▸ WHAT TO DO
Starting from the first line, transcribe the whole listing exactly.

DATA SECTION START

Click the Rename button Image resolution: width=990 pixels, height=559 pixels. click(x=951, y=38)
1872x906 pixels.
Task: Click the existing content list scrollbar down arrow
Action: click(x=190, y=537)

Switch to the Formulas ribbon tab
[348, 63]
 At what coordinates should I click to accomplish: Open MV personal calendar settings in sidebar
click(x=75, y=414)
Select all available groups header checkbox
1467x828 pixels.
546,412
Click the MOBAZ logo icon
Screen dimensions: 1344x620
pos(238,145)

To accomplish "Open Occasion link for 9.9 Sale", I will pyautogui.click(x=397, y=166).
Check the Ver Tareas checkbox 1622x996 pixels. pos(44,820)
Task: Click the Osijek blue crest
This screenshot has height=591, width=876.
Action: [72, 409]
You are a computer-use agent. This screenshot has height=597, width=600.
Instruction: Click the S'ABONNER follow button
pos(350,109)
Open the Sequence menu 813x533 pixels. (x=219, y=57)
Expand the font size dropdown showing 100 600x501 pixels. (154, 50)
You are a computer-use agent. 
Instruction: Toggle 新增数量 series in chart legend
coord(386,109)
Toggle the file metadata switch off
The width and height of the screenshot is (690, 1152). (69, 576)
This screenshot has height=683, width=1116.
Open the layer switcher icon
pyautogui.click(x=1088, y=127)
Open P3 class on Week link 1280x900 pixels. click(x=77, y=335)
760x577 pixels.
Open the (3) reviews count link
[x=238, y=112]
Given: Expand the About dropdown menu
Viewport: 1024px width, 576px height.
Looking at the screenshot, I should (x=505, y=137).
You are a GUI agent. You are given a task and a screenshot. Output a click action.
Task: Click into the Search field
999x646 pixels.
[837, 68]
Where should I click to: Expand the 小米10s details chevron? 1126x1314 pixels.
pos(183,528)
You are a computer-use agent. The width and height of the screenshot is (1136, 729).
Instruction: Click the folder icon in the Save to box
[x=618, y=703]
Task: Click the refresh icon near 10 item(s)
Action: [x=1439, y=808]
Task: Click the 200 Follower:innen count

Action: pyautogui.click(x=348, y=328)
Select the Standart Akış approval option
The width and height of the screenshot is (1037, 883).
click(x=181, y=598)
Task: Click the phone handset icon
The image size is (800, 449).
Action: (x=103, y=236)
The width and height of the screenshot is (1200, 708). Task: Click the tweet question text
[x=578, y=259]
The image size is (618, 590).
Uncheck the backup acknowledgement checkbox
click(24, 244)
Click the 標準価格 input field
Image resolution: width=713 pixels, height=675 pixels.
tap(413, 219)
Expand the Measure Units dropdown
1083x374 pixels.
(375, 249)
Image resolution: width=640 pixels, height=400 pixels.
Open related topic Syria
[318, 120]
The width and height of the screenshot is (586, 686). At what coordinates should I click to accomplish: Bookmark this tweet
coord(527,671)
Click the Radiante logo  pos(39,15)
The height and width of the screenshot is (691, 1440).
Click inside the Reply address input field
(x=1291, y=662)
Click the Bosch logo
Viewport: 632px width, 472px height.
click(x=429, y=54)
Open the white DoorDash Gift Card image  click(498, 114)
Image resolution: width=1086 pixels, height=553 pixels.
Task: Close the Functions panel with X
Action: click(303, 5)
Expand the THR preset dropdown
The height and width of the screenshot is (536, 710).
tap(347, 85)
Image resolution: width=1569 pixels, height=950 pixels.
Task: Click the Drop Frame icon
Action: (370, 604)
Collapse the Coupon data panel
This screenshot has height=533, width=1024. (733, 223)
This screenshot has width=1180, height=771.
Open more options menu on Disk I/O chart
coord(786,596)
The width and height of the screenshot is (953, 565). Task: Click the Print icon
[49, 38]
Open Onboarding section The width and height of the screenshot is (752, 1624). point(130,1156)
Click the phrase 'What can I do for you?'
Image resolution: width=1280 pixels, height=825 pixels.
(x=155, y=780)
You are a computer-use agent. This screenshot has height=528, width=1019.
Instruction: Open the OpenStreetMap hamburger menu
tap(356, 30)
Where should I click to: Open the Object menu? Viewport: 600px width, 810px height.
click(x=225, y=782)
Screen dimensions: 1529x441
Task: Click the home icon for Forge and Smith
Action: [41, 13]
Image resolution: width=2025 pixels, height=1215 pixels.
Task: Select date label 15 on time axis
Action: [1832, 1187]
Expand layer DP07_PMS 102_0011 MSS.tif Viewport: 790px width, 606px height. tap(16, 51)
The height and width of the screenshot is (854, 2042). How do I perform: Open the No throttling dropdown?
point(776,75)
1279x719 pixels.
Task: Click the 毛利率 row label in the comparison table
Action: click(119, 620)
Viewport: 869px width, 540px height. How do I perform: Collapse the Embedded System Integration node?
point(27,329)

DATA SECTION END

▸ RESPONSE
Click the Rename button Image resolution: width=990 pixels, height=559 pixels. click(x=951, y=38)
1872x906 pixels.
Task: Click the existing content list scrollbar down arrow
Action: click(x=190, y=537)

Switch to the Formulas ribbon tab
[348, 63]
 At what coordinates should I click to accomplish: Open MV personal calendar settings in sidebar
click(x=75, y=414)
Select all available groups header checkbox
1467x828 pixels.
546,412
Click the MOBAZ logo icon
Screen dimensions: 1344x620
pos(238,145)

To accomplish "Open Occasion link for 9.9 Sale", I will pyautogui.click(x=397, y=166).
Check the Ver Tareas checkbox 1622x996 pixels. pos(44,820)
Task: Click the Osijek blue crest
This screenshot has height=591, width=876.
Action: [72, 409]
You are a computer-use agent. This screenshot has height=597, width=600.
Instruction: Click the S'ABONNER follow button
pos(350,109)
Open the Sequence menu 813x533 pixels. (x=219, y=57)
Expand the font size dropdown showing 100 600x501 pixels. (154, 50)
You are a computer-use agent. 
Instruction: Toggle 新增数量 series in chart legend
coord(386,109)
Toggle the file metadata switch off
The width and height of the screenshot is (690, 1152). (69, 576)
This screenshot has height=683, width=1116.
Open the layer switcher icon
pyautogui.click(x=1088, y=127)
Open P3 class on Week link 1280x900 pixels. click(x=77, y=335)
760x577 pixels.
Open the (3) reviews count link
[x=238, y=112]
Given: Expand the About dropdown menu
Viewport: 1024px width, 576px height.
Looking at the screenshot, I should (x=505, y=137).
You are a GUI agent. You are given a task and a screenshot. Output a click action.
Task: Click into the Search field
999x646 pixels.
[837, 68]
Where should I click to: Expand the 小米10s details chevron? 1126x1314 pixels.
pos(183,528)
You are a computer-use agent. The width and height of the screenshot is (1136, 729).
Instruction: Click the folder icon in the Save to box
[x=618, y=703]
Task: Click the refresh icon near 10 item(s)
Action: [x=1439, y=808]
Task: Click the 200 Follower:innen count

Action: pyautogui.click(x=348, y=328)
Select the Standart Akış approval option
The width and height of the screenshot is (1037, 883).
click(x=181, y=598)
Task: Click the phone handset icon
The image size is (800, 449).
Action: (x=103, y=236)
The width and height of the screenshot is (1200, 708). Task: Click the tweet question text
[x=578, y=259]
The image size is (618, 590).
Uncheck the backup acknowledgement checkbox
click(24, 244)
Click the 標準価格 input field
Image resolution: width=713 pixels, height=675 pixels.
tap(413, 219)
Expand the Measure Units dropdown
1083x374 pixels.
(375, 249)
Image resolution: width=640 pixels, height=400 pixels.
Open related topic Syria
[318, 120]
The width and height of the screenshot is (586, 686). At what coordinates should I click to accomplish: Bookmark this tweet
coord(527,671)
Click the Radiante logo  pos(39,15)
The height and width of the screenshot is (691, 1440).
Click inside the Reply address input field
(x=1291, y=662)
Click the Bosch logo
Viewport: 632px width, 472px height.
click(x=429, y=54)
Open the white DoorDash Gift Card image  click(498, 114)
Image resolution: width=1086 pixels, height=553 pixels.
Task: Close the Functions panel with X
Action: click(303, 5)
Expand the THR preset dropdown
The height and width of the screenshot is (536, 710).
tap(347, 85)
Image resolution: width=1569 pixels, height=950 pixels.
Task: Click the Drop Frame icon
Action: (370, 604)
Collapse the Coupon data panel
This screenshot has height=533, width=1024. (733, 223)
This screenshot has width=1180, height=771.
Open more options menu on Disk I/O chart
coord(786,596)
The width and height of the screenshot is (953, 565). Task: Click the Print icon
[49, 38]
Open Onboarding section The width and height of the screenshot is (752, 1624). point(130,1156)
Click the phrase 'What can I do for you?'
Image resolution: width=1280 pixels, height=825 pixels.
(x=155, y=780)
You are a computer-use agent. This screenshot has height=528, width=1019.
Instruction: Open the OpenStreetMap hamburger menu
tap(356, 30)
Where should I click to: Open the Object menu? Viewport: 600px width, 810px height.
click(x=225, y=782)
Screen dimensions: 1529x441
Task: Click the home icon for Forge and Smith
Action: [41, 13]
Image resolution: width=2025 pixels, height=1215 pixels.
Task: Select date label 15 on time axis
Action: [1832, 1187]
Expand layer DP07_PMS 102_0011 MSS.tif Viewport: 790px width, 606px height. tap(16, 51)
The height and width of the screenshot is (854, 2042). How do I perform: Open the No throttling dropdown?
point(776,75)
1279x719 pixels.
Task: Click the 毛利率 row label in the comparison table
Action: click(119, 620)
Viewport: 869px width, 540px height. How do I perform: Collapse the Embedded System Integration node?
point(27,329)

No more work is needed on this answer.